The American Hospital Association, the American Medical Association, and American Health Insurance Plans (the trade group representing many of the country's insurance companies) all blasted some or all aspects of Trumpcare.
But perhaps the most dangerous enemy that Trumpcare could be making are the people who will be most adversely affected by the health care plan, aka senior citizens. That's right, few critics could be more terrifying than Americans 65 and over.
Here's why it's not young-gun protesters in the street or even necessarily the people shouting at town halls who should worry the Republicans behind the plan: One of the changes from Obamacare to Trumpcare would be in the "age rating."
Under the Affordable Care Act, insurers are limited to charging older people only three times more than young people, despite old people costing much more than that compared to the young. This is aimed at leveling out the costs so no individual has to pay too much.
However, under the American Health Care Act, that would be expanded to 5-to-1, meaning many older Americans will have to pay more. And this has made the American Association of Retired Persons (AARP), the largest group representing seniors, very unhappy.
The AARP is targeting the change as an "Age Tax" for how it requires older people to pay more simply by virtue of being old.
"Older Americans need affordable health care services and prescriptions. This plan goes in the opposite direction, increasing insurance premiums for older Americans and not doing anything to lower drug costs," the AARP said in a press release. "AARP stands ready to work with both parties on legislation that puts Americans first, not the special interests."
If Trumpcare passes, it could harm a group that was instrumental in putting Trump in the White House.
The AARP is a dangerous enemy for Trump's health care reform to have.
First of all, AARP membership is huge — over 37 million. Secondly, senior citizens are known for being politically active — they have more time on their hands and tend to receive more government assistance. In general, voter turnout increases by age.

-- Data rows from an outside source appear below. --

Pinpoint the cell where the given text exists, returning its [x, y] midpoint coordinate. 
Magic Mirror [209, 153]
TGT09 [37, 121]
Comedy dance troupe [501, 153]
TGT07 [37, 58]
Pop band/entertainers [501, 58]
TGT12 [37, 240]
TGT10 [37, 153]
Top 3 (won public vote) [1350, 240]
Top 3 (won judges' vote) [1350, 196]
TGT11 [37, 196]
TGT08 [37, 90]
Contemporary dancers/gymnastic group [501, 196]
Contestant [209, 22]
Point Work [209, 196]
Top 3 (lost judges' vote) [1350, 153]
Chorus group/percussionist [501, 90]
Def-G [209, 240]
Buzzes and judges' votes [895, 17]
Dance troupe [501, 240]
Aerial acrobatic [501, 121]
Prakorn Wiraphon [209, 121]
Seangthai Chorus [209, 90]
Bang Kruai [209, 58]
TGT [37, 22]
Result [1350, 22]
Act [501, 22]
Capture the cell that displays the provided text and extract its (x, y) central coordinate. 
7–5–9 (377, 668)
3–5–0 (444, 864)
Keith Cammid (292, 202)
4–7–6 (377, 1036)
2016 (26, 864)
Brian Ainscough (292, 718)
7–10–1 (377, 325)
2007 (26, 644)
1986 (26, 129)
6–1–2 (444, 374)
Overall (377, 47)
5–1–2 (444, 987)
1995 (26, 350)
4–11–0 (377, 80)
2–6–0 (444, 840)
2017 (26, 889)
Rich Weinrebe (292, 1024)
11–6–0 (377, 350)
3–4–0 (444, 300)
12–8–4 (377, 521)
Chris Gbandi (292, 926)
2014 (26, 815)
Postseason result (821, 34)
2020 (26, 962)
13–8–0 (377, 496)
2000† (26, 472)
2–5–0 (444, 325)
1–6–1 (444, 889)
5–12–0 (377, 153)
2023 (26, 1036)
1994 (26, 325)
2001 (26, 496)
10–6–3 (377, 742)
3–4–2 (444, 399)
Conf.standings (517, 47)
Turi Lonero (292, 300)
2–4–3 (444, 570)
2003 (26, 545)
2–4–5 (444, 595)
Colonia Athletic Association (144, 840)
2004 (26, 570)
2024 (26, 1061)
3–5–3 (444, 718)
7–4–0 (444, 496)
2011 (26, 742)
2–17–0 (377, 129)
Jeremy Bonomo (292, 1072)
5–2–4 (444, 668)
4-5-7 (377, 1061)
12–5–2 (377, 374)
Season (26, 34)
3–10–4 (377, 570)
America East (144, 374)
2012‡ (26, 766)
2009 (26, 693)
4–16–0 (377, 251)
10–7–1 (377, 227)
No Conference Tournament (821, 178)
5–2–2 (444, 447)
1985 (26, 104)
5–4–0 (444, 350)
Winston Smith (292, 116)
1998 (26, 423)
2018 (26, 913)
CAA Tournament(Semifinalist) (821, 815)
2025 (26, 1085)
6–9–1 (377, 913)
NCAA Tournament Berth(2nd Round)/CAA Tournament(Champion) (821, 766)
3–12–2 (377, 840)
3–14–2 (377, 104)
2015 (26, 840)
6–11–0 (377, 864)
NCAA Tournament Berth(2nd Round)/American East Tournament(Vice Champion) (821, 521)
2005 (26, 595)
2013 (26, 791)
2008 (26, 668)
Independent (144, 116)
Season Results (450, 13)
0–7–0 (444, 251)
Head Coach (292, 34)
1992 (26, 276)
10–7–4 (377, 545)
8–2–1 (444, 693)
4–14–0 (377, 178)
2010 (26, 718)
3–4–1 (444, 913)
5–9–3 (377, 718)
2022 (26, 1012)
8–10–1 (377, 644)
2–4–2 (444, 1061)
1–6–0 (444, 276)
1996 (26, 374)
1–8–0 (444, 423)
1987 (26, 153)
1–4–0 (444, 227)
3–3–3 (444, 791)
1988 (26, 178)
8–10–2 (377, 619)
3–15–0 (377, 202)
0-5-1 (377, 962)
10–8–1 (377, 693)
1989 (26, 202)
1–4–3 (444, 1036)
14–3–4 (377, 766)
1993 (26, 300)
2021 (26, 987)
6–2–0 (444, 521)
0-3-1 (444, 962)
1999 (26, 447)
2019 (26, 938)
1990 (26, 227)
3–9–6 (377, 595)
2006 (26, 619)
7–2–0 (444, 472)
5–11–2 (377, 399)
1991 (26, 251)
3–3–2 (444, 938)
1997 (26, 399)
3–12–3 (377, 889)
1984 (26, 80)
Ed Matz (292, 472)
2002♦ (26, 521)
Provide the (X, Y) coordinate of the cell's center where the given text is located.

This was true in the 2016 election, and older Americans voted for Trump by a large margin. Americans aged 45 to 64 (the age group who would be most affected by the changed age band in Trumpcare), voted for Donald Trump by a 53-44 margin, according to New York Times exit polls. So if Trumpcare passes, it could harm a group that was instrumental in putting Trump in the White House.
The AARP seems to be hoping that pointing that out to its members could kill the bill. The ad above asks AARP members to call their representatives in Congress and ask them to vote against expanding the age band.
Granted, getting a good deal from the ACA hasn't stopped many seniors from voting for Republicans planning to repeal it so far. But if the AARP starts to turn its members against Republican health plans, it could be a problem for the Republican party as a whole.